The GW Writing Center is holding a “writer’s support group” once a week this semester for a group of up to 10 students to share tips to overcome issues they face with writing. Officials said the program gives students an opportunity to learn from and offer advice to peers with similar types of writing assignments.

Carol Hayes, the director of the writing center and an assistant professor of writing, said students who use the writing center’s services typically set up an appointment with a single mentor who reads through the student’s work and answers individual questions about writing. She said the group model will differ by allowing students to collaborate and brainstorm with their peers about shared problems involving writing.

“The idea was to create a group that would be facilitated by the writing center but that is student-directed,” Hayes said. “So the students who go into the group share their writing experiences and their goals and definitely work together.”

She said students in the support group will also meet individually with a center consultant for shorter periods of time than a typical writing center appointment, which lasts 25 or 50 minutes, according to the writing center’s website.

Hayes said the group formed after an undergraduate student requested a “sustained, supportive” writing group to continuously help the same students through regularly scheduled meetings. After piloting the group late last semester, she said leaders of the center decided to continue the meetings weekly for a full semester this year.

Hayes said the first meeting of the semester was held last week for students who applied through the writing center’s sign-up link.

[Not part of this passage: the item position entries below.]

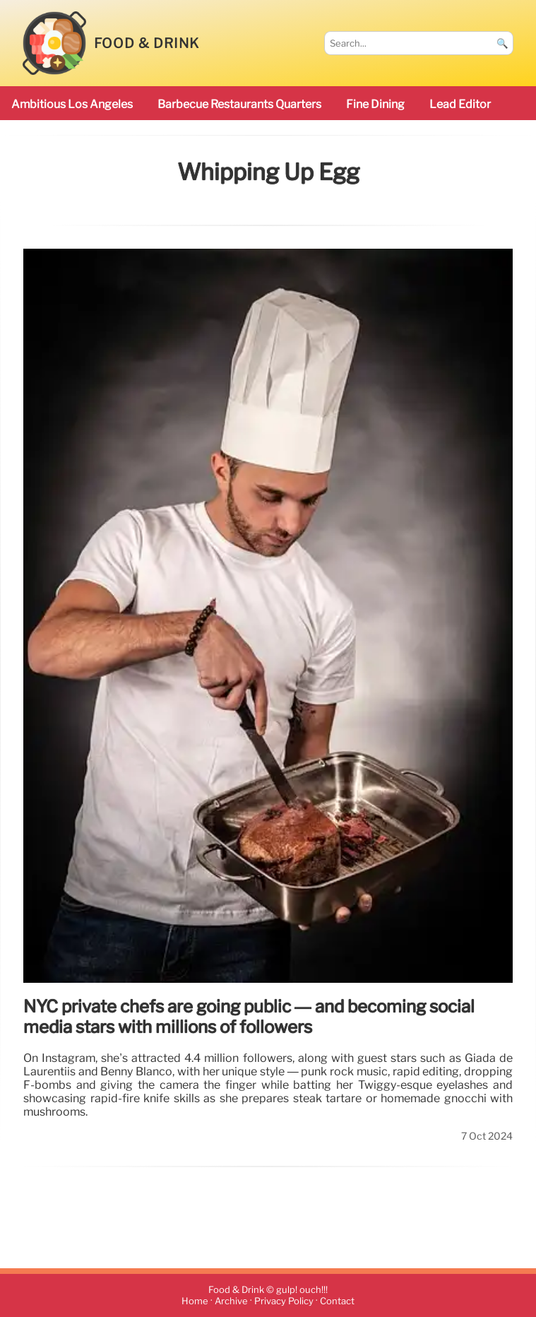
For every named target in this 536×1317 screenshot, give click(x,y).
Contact (337, 1301)
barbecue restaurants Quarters (239, 104)
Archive (231, 1301)
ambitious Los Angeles (72, 104)
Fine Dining (375, 104)
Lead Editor (460, 104)
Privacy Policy (284, 1301)
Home (194, 1301)
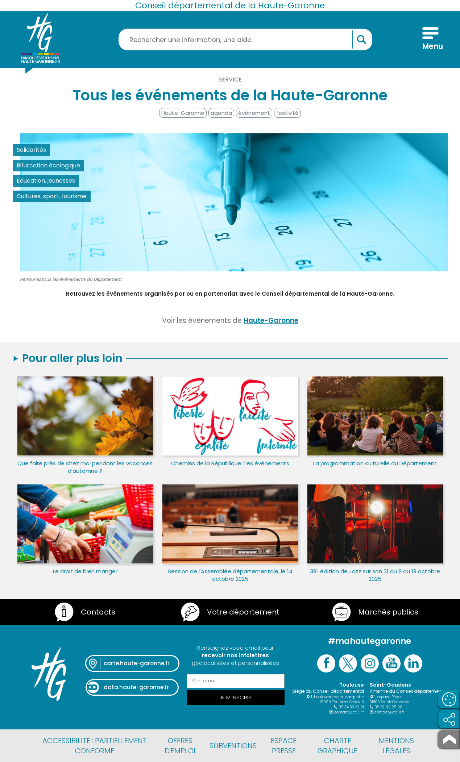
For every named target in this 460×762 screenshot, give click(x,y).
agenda (221, 113)
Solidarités (31, 150)
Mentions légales (396, 746)
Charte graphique (337, 746)
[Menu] (430, 39)
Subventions (233, 746)
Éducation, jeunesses (46, 180)
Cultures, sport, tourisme (52, 196)
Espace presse (284, 746)
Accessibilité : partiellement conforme (94, 746)
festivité (287, 113)
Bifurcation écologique (48, 165)
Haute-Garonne (182, 113)
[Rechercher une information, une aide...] (245, 39)
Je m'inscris (236, 697)
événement (254, 113)
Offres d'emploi (180, 746)
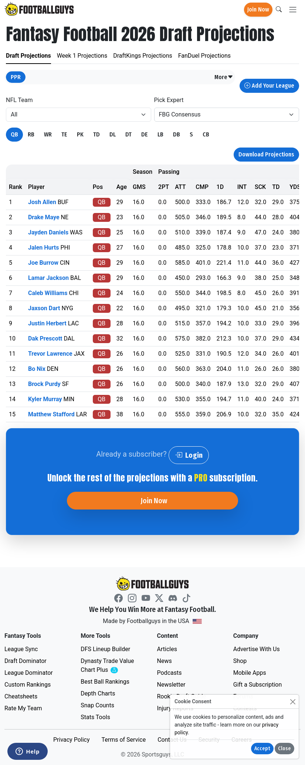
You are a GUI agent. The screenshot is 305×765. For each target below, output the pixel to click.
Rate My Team (23, 708)
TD (96, 134)
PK (80, 134)
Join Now (258, 9)
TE (64, 134)
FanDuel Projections (204, 55)
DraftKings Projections (142, 55)
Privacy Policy (71, 739)
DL (112, 134)
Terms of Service (123, 739)
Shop (240, 660)
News (164, 660)
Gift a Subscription (257, 684)
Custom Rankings (27, 684)
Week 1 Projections (82, 55)
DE (144, 134)
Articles (167, 649)
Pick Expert (169, 100)
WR (48, 134)
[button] (224, 77)
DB (176, 134)
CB (206, 134)
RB (31, 134)
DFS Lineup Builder (105, 649)
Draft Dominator (25, 660)
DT (128, 134)
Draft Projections (28, 55)
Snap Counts (97, 705)
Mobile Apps (249, 672)
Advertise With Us (256, 649)
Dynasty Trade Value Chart (109, 665)
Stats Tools (95, 717)
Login (189, 455)
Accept (262, 748)
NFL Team (19, 100)
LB (160, 134)
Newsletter (171, 684)
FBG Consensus (180, 114)
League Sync (21, 649)
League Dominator (28, 672)
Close (284, 748)
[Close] (292, 701)
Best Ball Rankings (105, 681)
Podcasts (169, 672)
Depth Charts (98, 693)
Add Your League (269, 85)
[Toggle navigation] (293, 10)
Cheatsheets (20, 696)
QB (14, 134)
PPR (16, 77)
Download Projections (266, 154)
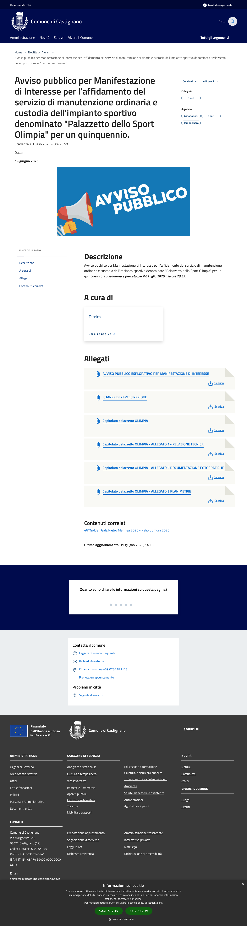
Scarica (215, 383)
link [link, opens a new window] (161, 902)
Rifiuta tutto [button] (139, 910)
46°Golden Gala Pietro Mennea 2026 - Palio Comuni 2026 (126, 530)
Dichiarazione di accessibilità (143, 853)
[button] (123, 919)
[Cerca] (232, 21)
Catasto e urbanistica (81, 800)
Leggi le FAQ (75, 846)
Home (18, 52)
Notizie (186, 767)
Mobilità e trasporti (79, 812)
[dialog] (123, 903)
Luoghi (185, 800)
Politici (14, 794)
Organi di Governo (22, 767)
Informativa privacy (137, 839)
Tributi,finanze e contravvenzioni (145, 779)
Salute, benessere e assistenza (144, 793)
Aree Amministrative (23, 773)
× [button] (242, 884)
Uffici (13, 780)
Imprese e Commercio (81, 787)
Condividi (191, 81)
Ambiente (130, 786)
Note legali (131, 846)
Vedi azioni (210, 81)
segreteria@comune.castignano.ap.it (35, 878)
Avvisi (45, 52)
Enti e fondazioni (21, 787)
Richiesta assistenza (80, 853)
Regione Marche (20, 5)
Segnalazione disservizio (83, 839)
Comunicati (188, 773)
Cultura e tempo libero (81, 773)
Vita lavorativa (76, 780)
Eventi (185, 806)
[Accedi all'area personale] (217, 5)
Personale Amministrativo (27, 801)
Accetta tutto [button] (108, 910)
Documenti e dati (21, 808)
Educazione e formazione (140, 766)
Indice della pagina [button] (30, 250)
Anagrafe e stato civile (81, 767)
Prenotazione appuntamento (86, 833)
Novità (32, 52)
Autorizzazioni (133, 800)
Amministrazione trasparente (143, 833)
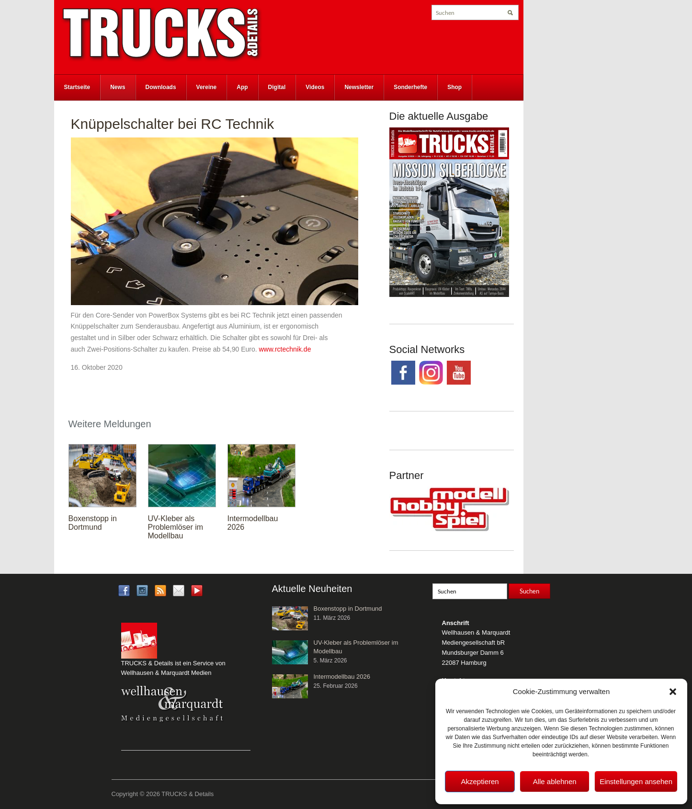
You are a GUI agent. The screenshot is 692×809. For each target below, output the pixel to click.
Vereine (206, 87)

She said the center currently has enough students for one class, which is capped at eight to 10 students, but more groups will be created throughout the semester depending on the level of student interest. She said students can create personal objectives for themselves other than improving a specific piece of writing, which would be their main focus in an individual center appointment.

“In the writing center support group, it’s more about each writer setting their own goals and talking about challenges they may be facing with the group,” Hayes said.

Kate Kramer, the writing center consultant who runs the sessions, said the sessions have a “flexible structure to fit the needs of every individual student.” She said students will share their frustrations with current writing assignments, discuss their thoughts on writing prompts and ask questions about their anxieties with writing during the first hour.

“The goal during this hour is to encourage individuals to feel comfortable voicing their writing anxieties while also providing a diverse and constructive work environment to discuss various ideas and concerns with their peers,” Kramer said in an email.

She said students will work on their writing assignments during the second hour and ask her any questions they have.

Kramer added that for students, meeting with the same consultant for two hours every week is beneficial because the consultant has the opportunity to develop a consistent knowledge of the student’s writing abilities. She said she hopes students will gradually develop an understanding of their specific writing needs.

“Throughout the course of a semester, I am able to watch them grow and adapt to various assignments and challenges due to the consistency that the support group provides,” Kramer said.

Writing and language arts experts said the service, along with the writing center’s traditional resources, will give students the advanced writing skills they need and more choices to determine which writing support works best for them.

Jay Simmons, a former professor of language arts and literature at the University of Massachusetts at Lowell, said he “consistently” found that students’ grades on their writing improved more significantly when they received feedback from peers, based on research he has conducted throughout his career.

Simmons said one reason why collaborating with peers is more valuable than with a single mentor is because the participants are working with students who are actively striving to improve through continuously writing throughout the semester, which he said is a “key” aspect of strengthening skills.

“You’ve got to be building better writers, which is more of a process of shaping attitudes and habits, as opposed to simply fixing particular issues and paper in front of them,” Simmons said.

Linda Adler-Kassner, a professor of writing studies at the University of California at Santa Barbara, said granting students the option to choose between an individual and a group meeting will let them make a choice about which option is best for them based on their own academic needs.

“Providing opportunities for individual and group consultation on writing are both important, since writers’ needs and goals can vary,” she said in an email.